However, recent research [2], [10] has highlighted that, while cache partitioning is successful in most cases, in some situations, contention on shared internal units such as the MSHRs or the write-back unit can also introduce substantial inter-core interferences. In [10], the authors evaluate the impact of inter-core interference originated at the MSHRs on multiple platforms and propose a solution to eliminate this contention. The solution is based on a combination of a small hardware module and an OS-level controller. Their experiments show that, if left unmanaged, the execution time of independent cores is multiplied respectively by 10.6 and 21.3 under read and write workloads. Via simulation, they prove that their approach successfully provides the best overall throughput for each core while mitigating the inter-core interference caused by the MSHRs. Similarly, [2] investigates the contention in caches caused by shared internal units in the case of Denial-of-service (DOS) attacks and propose an OS-level solution enabling finer management of the system bandwidth. In contrast to [10], the internal unit studied and exploited is the write-back unit. They report that, by exploiting this unit efficiently, one can increase the execution time of a victim task by a factor of 346.
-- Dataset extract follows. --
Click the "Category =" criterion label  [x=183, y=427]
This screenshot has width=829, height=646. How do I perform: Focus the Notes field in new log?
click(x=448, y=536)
The CPU-brainfreeze studied in this paper differentiates itself from the one in [2], [10] as inter-core interference is not caused by the saturation of shared resources. Instead, the CPU-brainfreeze arises when a single outstanding transaction is left unserved by the target memory for an extended period.

## IV. SYSTEM MODEL

The system model assumed in this paper is composed of two isolated actors: a *victim* and an *attacker*. On one hand, the victim is defined as a set of trusted *hard real-time tasks* (HRTs). On the other hand, the attacker is a lightweight application in charge of disturbing the victim. The attack consists in a continuous flow of single sequential read transactions emitted towards a slow memory, the AXI-Regulator<sup>1</sup>.

This section is divided into three parts, each giving further details on the system model components. First, in Section IV-A details regarding the isolation of the actors are given. Secondly, a complete description of the attacker's design is provided in Section IV-B. Finally, Section IV-C explains the AXI-Regulator architecture and mechanism.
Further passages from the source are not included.